Divergence of the linear-elastic Cauchy stress.

Computes the vector field

\[ \nabla\cdot\sigma(u), \]

where \(\sigma(u)\) is given by cauchy_stress.

Arguments:

  • u, lambda_, mu: As in cauchy_stress.
  • var: Geometry label to differentiate with respect to.
  • mode, backend, basis, periodic: Passed through to cauchy_stress and div_tensor.

Returns:

  • A DomainFunction representing \(\nabla\cdot\sigma(u)\) (vector-valued).

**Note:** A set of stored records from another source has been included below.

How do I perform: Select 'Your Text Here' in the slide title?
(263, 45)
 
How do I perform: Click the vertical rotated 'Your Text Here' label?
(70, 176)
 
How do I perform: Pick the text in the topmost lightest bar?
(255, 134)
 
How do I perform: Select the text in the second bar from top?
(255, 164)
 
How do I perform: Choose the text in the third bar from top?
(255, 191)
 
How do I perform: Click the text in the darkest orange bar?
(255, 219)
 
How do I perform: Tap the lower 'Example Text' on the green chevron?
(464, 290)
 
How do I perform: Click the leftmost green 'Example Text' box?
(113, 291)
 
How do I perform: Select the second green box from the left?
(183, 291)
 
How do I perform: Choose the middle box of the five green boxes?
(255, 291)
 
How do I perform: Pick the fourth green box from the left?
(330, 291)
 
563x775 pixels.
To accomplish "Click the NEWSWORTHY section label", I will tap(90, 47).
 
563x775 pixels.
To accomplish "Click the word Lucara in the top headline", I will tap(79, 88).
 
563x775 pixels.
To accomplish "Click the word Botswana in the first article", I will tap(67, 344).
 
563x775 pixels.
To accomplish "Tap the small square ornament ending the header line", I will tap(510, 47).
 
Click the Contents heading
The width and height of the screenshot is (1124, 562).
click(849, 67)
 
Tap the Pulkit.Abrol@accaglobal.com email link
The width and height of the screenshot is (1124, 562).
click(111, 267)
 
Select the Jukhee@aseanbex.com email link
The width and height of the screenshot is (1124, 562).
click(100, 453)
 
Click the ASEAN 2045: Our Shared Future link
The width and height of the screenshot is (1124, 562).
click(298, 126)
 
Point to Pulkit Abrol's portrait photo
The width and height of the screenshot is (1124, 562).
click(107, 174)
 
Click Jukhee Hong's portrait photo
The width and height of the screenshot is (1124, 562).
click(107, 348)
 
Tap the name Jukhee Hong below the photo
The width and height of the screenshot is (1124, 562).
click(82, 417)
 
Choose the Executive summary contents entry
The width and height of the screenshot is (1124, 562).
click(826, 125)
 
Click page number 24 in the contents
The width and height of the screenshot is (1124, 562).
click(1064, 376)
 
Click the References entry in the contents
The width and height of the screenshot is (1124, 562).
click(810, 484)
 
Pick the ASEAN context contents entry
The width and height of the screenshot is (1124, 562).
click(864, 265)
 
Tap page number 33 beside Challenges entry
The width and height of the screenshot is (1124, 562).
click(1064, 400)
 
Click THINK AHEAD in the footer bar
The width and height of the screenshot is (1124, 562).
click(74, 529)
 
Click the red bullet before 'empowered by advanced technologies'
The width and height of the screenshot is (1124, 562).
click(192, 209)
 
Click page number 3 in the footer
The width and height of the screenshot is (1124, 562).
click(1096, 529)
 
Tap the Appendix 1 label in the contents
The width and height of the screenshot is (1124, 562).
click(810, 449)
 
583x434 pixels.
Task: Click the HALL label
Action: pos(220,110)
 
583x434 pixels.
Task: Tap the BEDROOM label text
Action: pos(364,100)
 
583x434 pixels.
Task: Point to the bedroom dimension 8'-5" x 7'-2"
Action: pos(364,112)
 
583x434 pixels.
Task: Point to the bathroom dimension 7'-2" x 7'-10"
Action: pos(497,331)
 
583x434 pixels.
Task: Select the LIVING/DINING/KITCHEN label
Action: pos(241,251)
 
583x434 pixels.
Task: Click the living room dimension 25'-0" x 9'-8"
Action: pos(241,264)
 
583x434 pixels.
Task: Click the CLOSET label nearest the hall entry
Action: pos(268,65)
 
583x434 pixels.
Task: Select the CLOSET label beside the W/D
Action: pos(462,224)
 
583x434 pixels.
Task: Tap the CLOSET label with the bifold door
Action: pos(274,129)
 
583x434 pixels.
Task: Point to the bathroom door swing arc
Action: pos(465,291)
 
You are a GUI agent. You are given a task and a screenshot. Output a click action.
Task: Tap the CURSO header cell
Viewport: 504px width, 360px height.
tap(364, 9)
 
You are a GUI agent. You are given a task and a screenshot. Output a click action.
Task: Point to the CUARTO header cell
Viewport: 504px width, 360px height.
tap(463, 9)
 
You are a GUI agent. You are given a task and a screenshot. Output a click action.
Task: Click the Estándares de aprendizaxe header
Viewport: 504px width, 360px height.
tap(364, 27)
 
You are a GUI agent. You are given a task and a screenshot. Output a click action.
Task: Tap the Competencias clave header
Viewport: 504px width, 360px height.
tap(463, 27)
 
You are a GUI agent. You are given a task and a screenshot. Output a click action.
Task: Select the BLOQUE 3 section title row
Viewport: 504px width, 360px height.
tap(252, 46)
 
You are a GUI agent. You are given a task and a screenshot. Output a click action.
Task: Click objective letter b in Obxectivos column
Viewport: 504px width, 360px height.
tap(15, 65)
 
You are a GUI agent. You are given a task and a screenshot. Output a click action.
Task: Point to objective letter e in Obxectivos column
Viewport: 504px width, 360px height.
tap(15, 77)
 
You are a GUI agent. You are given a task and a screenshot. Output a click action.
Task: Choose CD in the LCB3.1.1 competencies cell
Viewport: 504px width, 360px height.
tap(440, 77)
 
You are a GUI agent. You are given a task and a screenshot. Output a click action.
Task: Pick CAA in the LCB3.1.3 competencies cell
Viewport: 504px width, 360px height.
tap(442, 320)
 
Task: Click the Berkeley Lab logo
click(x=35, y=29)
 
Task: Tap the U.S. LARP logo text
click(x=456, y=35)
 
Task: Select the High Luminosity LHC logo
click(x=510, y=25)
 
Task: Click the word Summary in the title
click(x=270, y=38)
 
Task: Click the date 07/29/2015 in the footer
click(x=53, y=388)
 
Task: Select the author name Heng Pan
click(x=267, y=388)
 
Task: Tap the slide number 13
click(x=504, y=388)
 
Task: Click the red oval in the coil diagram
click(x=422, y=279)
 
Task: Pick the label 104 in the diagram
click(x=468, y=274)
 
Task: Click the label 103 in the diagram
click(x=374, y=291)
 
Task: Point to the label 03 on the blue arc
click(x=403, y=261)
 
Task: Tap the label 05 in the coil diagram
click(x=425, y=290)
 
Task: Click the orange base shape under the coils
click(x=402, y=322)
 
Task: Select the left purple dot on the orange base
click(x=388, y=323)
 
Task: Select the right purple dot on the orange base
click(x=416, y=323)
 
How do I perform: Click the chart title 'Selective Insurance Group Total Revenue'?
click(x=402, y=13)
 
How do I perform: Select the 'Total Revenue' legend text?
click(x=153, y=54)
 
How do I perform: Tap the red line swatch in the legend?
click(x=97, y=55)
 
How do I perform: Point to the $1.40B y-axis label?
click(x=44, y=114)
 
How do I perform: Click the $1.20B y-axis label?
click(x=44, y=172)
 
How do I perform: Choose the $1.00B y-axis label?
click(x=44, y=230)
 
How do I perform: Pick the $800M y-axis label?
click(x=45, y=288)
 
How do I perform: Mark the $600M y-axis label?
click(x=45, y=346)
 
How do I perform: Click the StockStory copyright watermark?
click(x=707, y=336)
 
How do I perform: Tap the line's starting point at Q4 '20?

phydrax.operators.navier_stokes_stress(u: DomainFunction, p: DomainFunction | ArrayLike, /, *, mu: DomainFunction | ArrayLike, lambda_: DomainFunction | ArrayLike | None = None, var: str | None = None, mode: Literal['reverse', 'forward'] = 'reverse', backend: Literal['ad', 'fd', 'basis'] = 'ad', basis: Literal['poly', 'fourier', 'sine', 'cosine'] = 'poly', periodic: bool = False, ad_engine: _ADEngine = 'auto') -> DomainFunction ¤

Cauchy stress for incompressible/compressible Navier–Stokes.

Given a velocity field \(u\) and pressure \(p\), this returns

\[ \sigma(u,p) = \tau(u) - p\,I, \]

where \(\tau(u)\) is the (Newtonian) viscous stress returned by viscous_stress.

Arguments:

  • u: Velocity field.
  • p: Pressure (scalar field or constant).
  • mu, lambda_: Viscosity parameters for viscous_stress (with Stokes' hypothesis used when lambda_ is omitted).
  • var: Geometry label to differentiate with respect to.
  • mode, backend, basis, periodic: Passed through to viscous_stress.

Returns:

  • A DomainFunction representing \(\sigma(u,p)\) with trailing shape (..., d, d).

phydrax.operators.navier_stokes_divergence(u: DomainFunction, p: DomainFunction | ArrayLike, /, *, mu: DomainFunction | ArrayLike, lambda_: DomainFunction | ArrayLike | None = None, var: str | None = None, mode: Literal['reverse', 'forward'] = 'reverse', backend: Literal['ad', 'fd', 'basis'] = 'ad', basis: Literal['poly', 'fourier', 'sine', 'cosine'] = 'poly', periodic: bool = False, ad_engine: _ADEngine = 'auto') -> DomainFunction ¤

Divergence of the Navier–Stokes stress.

Computes

\[ \nabla\cdot(\tau(u) - p I), \]

where navier_stokes_stress(u, p, ...) returns the stress tensor.

Arguments:

  • u, p, mu, lambda_: As in navier_stokes_stress.
  • var: Geometry label to differentiate with respect to.
  • mode, backend, basis, periodic: Passed through to navier_stokes_stress and div_tensor.

Returns:

  • A DomainFunction representing \(\nabla\cdot(\tau(u) - p I)\) (vector-valued).